---------- Data for review

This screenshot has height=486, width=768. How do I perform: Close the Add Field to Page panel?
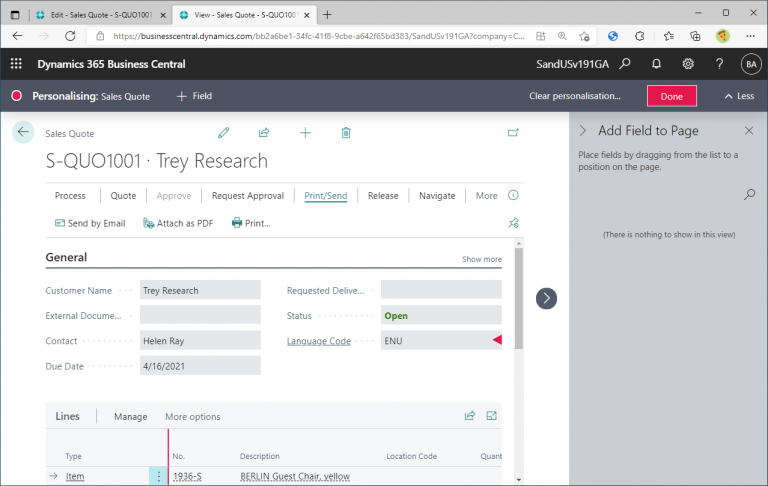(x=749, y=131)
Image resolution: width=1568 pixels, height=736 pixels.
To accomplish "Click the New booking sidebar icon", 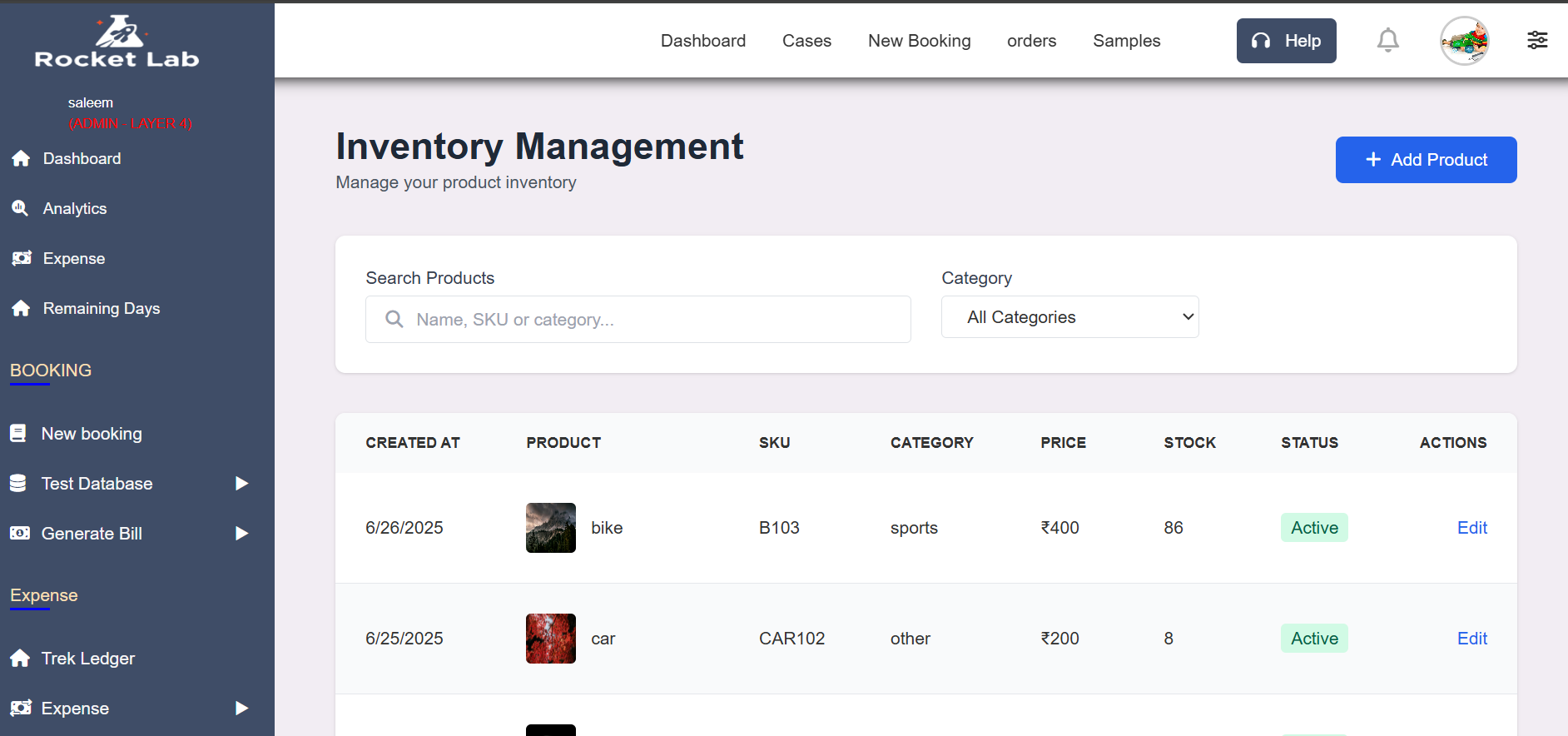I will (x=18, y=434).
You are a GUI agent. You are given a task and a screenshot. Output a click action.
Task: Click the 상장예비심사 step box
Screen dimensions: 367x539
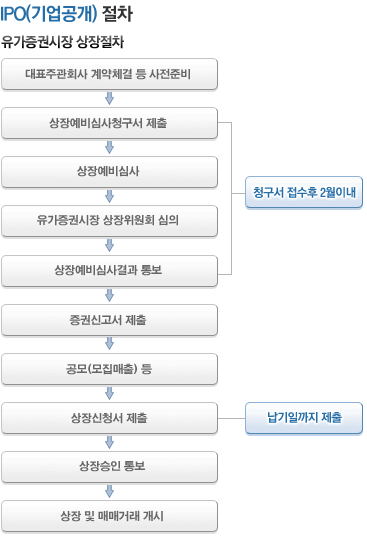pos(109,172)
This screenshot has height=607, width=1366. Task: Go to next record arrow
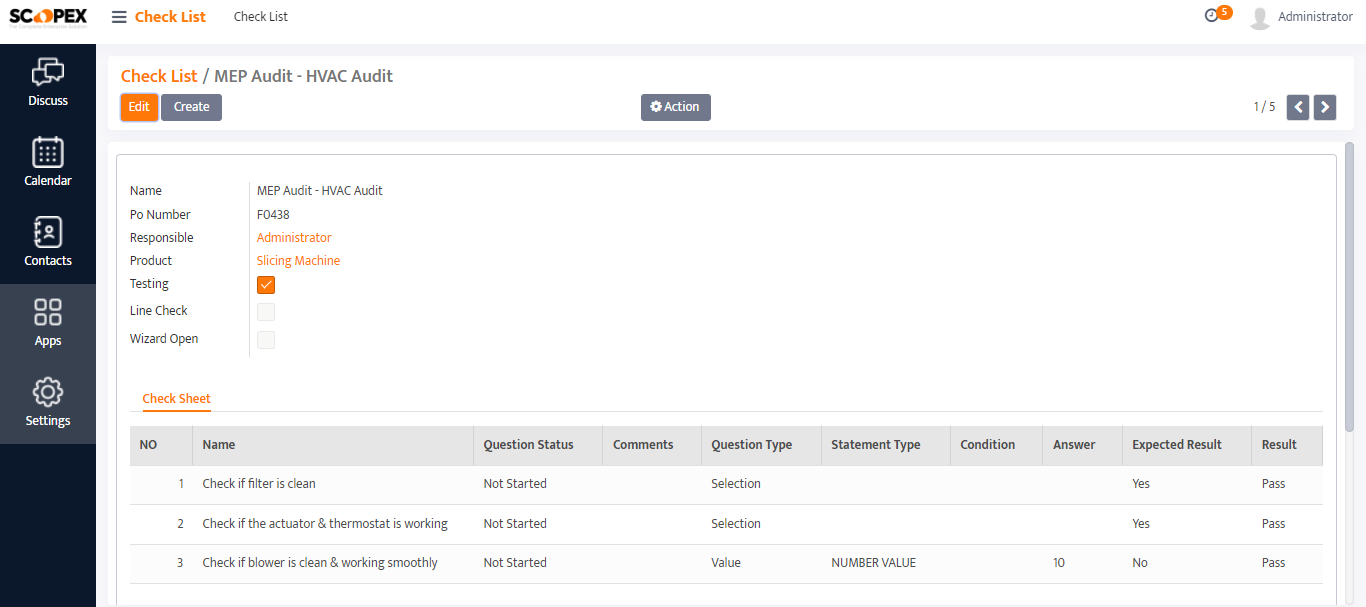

--------------------

Where the line containing "Screen dimensions: 367x539" appears in the data above, begin there and output every line through the last, exactly and without pictures.

▶ [Output for this task]:
Screen dimensions: 367x539
pos(109,172)
This screenshot has height=607, width=1366. Task: Go to next record arrow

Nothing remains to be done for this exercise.